— Reading passage —
/---

Smiley's People: Part 6   Rewatch 
May 15, 2015 12:10 PM - Season 1, Episode 6 - Subscribe

The green light is given, and Esterhase's team moves in on Grigoriev. Will he help them unlock Karla's secret? Can George finally bring down his nemesis and redeem his career, his Western values, his very being? This is George Smiley's last chapter.
posted by carsonb (3 comments total)
 
I thought Grigoriev an enjoyably well-fleshed-out character: at once lecherous and henpecked; perceptive but foolish. I enjoyed how Toby just about manages to keep a straight face when he requests a British Army uniform.

There’s yet another alias for George: Herr Professor Lachmann.
—I appreciate your kindness, Herr Lachmann, but I know that you’re an extremely dangerous man [...] you represent the forgiveness of the authorities. Are you God?
—No, I am just an ordinary person.

Tatiana’s remark ‘People should not attempt to change history. It is the task of history to change people’ might readily be rephrased ‘…in Soviet Russia, history makes you.’

George lights a cigarette before writing his letter to Karla: the only time, I think, we see him smoke one of his own. To the voiceover when George is writing the letter ‘You caused the murder of two men’ I would have added ‘and one small dog.’ The concluding lines of the letter are striking ’You have placed love above duty. The ground on which you once stood is cut away. You have become a citizen of no man’s land.’ What pen was George writing with? Apparently it might be a ’70s Mont Blanc 221.

‘Berlin, Thursday night: it’s on.’ Considering all the location filming in Paris, Hamburg, Lübeck, Berne & Thun, I was surprised to learn that the Berlin bridge scenes were filmed at Lady Bay Bridge in Nottingham. I suppose they couldn’t have very well filmed at an active checkpoint while the cold war was still going on.

\---

— Data provided —
/---

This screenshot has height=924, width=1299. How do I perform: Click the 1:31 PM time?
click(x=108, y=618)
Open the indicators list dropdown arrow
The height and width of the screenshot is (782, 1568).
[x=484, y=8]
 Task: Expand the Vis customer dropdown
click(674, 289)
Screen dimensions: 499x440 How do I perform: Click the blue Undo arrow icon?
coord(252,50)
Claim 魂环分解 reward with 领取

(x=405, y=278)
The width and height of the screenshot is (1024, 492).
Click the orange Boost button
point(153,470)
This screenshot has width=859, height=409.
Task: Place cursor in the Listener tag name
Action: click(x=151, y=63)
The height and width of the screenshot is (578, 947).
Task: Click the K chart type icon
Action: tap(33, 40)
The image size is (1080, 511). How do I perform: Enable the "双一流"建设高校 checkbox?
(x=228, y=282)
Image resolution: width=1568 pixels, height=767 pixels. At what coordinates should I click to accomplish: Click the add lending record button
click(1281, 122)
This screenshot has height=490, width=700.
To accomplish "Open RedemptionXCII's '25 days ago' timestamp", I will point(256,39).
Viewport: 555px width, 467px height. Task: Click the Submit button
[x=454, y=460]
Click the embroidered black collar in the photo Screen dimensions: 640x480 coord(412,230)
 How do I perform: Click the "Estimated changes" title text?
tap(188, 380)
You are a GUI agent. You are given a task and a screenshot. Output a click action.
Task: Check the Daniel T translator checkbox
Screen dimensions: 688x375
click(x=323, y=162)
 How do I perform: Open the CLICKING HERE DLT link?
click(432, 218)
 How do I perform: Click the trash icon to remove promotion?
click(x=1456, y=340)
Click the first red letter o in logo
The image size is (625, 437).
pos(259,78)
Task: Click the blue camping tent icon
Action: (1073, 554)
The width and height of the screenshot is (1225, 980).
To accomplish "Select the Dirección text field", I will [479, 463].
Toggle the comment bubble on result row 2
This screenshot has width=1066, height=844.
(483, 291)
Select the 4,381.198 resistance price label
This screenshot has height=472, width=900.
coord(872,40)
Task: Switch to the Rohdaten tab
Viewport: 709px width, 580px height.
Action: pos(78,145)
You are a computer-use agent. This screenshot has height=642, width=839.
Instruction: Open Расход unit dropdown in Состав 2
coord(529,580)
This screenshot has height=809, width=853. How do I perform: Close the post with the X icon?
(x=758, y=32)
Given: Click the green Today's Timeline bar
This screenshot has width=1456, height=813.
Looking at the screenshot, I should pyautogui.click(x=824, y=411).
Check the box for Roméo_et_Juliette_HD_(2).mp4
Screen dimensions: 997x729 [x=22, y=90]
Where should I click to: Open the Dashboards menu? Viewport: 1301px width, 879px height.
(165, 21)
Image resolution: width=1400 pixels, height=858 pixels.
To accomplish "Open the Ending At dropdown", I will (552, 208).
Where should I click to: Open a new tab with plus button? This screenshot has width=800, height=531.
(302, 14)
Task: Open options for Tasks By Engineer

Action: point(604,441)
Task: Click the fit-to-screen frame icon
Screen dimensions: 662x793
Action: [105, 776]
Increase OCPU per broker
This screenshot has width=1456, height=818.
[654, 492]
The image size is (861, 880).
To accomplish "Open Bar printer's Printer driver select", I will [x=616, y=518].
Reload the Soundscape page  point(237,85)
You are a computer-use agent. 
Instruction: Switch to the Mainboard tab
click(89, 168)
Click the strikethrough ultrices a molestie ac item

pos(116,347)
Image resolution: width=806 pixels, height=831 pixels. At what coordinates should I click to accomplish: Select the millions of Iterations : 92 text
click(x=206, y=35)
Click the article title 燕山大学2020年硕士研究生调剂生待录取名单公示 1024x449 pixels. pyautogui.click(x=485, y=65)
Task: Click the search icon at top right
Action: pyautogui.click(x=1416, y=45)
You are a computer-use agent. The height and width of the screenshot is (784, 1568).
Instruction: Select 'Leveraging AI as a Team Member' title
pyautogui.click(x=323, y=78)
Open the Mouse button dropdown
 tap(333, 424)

\---

— To-do list —
(a) In the Smiley's People rewatch post, where were the Berlin bridge scenes filmed?
(b) Please print the part of the records that opens with the line containing "The image size is (861, 880)." and closes with the line containing "Action: pyautogui.click(x=1416, y=45)", both of those lines included.

— Worked answers —
(a) At Lady Bay Bridge in Nottingham.

(b)
The image size is (861, 880).
To accomplish "Open Bar printer's Printer driver select", I will [x=616, y=518].
Reload the Soundscape page  point(237,85)
You are a computer-use agent. 
Instruction: Switch to the Mainboard tab
click(89, 168)
Click the strikethrough ultrices a molestie ac item

pos(116,347)
Image resolution: width=806 pixels, height=831 pixels. At what coordinates should I click to accomplish: Select the millions of Iterations : 92 text
click(x=206, y=35)
Click the article title 燕山大学2020年硕士研究生调剂生待录取名单公示 1024x449 pixels. pyautogui.click(x=485, y=65)
Task: Click the search icon at top right
Action: pyautogui.click(x=1416, y=45)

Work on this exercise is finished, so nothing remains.